**Instructions for the task**
Which lines of the entries contain the word "left"? Please list them.

**Given entries**
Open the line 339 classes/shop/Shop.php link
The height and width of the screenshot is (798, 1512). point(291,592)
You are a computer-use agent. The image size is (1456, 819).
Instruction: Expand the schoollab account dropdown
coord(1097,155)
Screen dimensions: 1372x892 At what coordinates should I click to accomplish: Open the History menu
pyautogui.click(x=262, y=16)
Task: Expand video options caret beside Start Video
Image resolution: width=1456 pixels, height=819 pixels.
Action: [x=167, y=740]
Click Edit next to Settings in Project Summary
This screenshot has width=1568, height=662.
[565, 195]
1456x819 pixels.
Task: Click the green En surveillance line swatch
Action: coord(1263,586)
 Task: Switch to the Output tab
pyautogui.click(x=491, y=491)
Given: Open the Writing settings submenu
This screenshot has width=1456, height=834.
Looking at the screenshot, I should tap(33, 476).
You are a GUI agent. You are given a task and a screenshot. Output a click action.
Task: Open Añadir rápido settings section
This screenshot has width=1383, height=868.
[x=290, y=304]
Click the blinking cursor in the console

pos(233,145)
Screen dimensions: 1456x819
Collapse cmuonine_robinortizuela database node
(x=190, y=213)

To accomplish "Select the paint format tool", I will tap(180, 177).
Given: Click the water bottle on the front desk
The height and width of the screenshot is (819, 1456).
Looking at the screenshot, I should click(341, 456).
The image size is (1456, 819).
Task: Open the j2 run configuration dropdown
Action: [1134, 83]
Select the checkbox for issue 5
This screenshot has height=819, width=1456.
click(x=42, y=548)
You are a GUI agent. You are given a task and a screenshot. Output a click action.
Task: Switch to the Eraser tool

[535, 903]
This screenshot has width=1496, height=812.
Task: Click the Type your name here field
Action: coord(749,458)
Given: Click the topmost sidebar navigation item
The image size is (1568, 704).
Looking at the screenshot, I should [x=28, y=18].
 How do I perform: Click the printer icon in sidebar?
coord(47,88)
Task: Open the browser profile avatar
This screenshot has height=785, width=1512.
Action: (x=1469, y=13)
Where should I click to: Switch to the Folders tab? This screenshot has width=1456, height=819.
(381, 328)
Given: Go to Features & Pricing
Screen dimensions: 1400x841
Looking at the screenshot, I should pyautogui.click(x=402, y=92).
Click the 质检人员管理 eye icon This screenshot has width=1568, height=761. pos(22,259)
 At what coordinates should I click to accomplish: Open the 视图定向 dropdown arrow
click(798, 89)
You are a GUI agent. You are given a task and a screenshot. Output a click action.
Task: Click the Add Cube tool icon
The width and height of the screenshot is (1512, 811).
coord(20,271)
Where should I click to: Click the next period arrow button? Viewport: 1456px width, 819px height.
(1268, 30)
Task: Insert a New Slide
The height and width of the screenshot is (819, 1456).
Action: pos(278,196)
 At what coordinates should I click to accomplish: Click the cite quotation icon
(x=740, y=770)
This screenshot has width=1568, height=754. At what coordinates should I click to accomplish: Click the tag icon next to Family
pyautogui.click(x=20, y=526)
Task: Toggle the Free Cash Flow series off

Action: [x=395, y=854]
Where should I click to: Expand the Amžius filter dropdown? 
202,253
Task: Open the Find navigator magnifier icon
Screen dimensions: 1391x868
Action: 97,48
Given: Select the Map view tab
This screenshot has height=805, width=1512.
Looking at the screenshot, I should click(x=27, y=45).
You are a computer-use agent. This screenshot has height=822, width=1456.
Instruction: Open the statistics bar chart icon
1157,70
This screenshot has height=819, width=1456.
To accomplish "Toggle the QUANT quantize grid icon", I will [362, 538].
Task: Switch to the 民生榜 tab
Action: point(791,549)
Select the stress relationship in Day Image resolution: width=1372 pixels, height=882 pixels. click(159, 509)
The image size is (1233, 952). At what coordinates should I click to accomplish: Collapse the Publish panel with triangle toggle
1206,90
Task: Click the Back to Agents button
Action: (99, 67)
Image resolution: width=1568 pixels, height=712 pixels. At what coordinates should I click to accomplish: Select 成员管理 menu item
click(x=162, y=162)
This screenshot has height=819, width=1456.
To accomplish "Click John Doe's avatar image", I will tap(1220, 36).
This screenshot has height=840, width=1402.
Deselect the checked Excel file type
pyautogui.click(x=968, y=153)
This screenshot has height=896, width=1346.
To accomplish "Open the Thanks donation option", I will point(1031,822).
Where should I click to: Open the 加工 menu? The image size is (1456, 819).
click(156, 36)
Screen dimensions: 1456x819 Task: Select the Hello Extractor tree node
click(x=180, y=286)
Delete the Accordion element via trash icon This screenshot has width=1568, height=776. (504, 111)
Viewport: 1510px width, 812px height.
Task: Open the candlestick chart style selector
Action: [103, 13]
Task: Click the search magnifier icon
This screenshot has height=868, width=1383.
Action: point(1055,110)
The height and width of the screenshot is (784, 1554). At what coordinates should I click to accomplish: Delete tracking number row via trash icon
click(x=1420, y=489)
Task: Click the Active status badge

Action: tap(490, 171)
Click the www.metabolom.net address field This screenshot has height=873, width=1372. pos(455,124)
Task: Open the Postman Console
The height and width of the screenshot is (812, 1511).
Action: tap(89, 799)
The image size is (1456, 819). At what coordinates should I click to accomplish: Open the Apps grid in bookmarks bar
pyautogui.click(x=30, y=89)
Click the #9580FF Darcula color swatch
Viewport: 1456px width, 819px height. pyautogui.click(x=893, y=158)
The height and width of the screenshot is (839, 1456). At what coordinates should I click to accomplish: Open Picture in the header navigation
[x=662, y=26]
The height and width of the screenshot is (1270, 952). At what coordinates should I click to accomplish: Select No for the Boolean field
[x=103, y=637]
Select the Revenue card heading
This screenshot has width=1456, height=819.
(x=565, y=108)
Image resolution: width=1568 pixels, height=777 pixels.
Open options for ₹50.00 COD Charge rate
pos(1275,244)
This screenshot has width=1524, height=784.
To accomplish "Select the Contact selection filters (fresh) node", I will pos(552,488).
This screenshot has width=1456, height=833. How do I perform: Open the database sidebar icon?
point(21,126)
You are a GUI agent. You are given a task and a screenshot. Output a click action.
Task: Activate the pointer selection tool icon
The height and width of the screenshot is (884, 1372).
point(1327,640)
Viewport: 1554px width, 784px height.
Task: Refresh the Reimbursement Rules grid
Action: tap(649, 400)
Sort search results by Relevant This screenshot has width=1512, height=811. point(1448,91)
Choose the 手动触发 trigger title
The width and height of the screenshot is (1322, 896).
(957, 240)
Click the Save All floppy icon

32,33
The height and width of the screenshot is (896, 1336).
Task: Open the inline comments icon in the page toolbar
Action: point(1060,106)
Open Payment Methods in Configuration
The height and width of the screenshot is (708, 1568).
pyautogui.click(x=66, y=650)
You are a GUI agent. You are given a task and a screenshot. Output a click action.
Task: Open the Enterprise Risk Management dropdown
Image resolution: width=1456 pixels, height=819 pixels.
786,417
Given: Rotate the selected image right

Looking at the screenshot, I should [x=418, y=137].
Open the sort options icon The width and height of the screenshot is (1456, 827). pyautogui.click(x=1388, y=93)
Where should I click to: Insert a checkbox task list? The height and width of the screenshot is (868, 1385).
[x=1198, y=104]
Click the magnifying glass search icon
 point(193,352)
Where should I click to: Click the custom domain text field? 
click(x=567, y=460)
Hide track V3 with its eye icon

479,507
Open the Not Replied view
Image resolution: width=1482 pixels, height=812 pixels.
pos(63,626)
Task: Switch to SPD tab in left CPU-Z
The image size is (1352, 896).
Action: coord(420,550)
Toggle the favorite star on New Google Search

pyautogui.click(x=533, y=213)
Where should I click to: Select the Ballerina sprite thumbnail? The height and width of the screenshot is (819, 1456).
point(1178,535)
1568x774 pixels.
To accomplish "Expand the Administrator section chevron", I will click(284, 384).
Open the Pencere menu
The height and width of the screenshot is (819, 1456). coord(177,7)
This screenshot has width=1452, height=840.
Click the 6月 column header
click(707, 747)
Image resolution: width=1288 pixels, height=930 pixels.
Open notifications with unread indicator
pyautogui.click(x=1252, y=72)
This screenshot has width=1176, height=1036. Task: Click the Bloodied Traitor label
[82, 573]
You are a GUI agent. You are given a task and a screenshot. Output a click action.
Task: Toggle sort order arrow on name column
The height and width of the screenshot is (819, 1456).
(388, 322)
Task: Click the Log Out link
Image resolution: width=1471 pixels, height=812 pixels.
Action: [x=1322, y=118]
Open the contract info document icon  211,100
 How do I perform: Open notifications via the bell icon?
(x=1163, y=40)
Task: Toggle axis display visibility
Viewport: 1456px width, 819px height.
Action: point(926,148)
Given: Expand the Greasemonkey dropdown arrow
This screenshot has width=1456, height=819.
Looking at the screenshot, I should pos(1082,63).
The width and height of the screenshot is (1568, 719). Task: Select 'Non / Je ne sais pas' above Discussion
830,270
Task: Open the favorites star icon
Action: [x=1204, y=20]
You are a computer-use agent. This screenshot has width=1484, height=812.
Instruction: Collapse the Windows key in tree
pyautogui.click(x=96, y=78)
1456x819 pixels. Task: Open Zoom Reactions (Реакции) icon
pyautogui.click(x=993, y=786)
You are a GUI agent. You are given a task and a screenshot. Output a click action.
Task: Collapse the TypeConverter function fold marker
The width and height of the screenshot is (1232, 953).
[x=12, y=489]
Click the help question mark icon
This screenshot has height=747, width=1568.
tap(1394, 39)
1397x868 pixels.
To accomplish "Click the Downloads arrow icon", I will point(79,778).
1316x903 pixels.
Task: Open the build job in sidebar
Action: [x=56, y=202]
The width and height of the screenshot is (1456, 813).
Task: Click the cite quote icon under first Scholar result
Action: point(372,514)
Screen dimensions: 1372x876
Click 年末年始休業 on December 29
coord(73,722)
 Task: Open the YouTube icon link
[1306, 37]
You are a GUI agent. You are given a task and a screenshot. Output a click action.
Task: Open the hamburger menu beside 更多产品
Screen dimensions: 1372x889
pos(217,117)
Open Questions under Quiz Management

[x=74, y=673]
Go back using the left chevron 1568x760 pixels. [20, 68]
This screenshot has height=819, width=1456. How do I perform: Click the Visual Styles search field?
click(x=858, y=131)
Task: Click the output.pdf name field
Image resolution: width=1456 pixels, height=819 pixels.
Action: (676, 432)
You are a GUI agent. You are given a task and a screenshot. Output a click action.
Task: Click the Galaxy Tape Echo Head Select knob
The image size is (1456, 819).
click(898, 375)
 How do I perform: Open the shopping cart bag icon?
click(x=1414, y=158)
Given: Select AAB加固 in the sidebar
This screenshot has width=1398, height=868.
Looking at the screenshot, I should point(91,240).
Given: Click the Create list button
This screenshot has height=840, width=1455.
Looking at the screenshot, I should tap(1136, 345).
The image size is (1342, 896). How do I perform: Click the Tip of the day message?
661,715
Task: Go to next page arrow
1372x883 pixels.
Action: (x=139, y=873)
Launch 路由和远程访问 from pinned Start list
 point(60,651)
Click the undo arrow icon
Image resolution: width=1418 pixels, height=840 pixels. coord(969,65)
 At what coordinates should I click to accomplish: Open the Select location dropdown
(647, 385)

**Response to this task**
Task: Switch to SPD tab in left CPU-Z
Go back using the left chevron 1568x760 pixels. [20, 68]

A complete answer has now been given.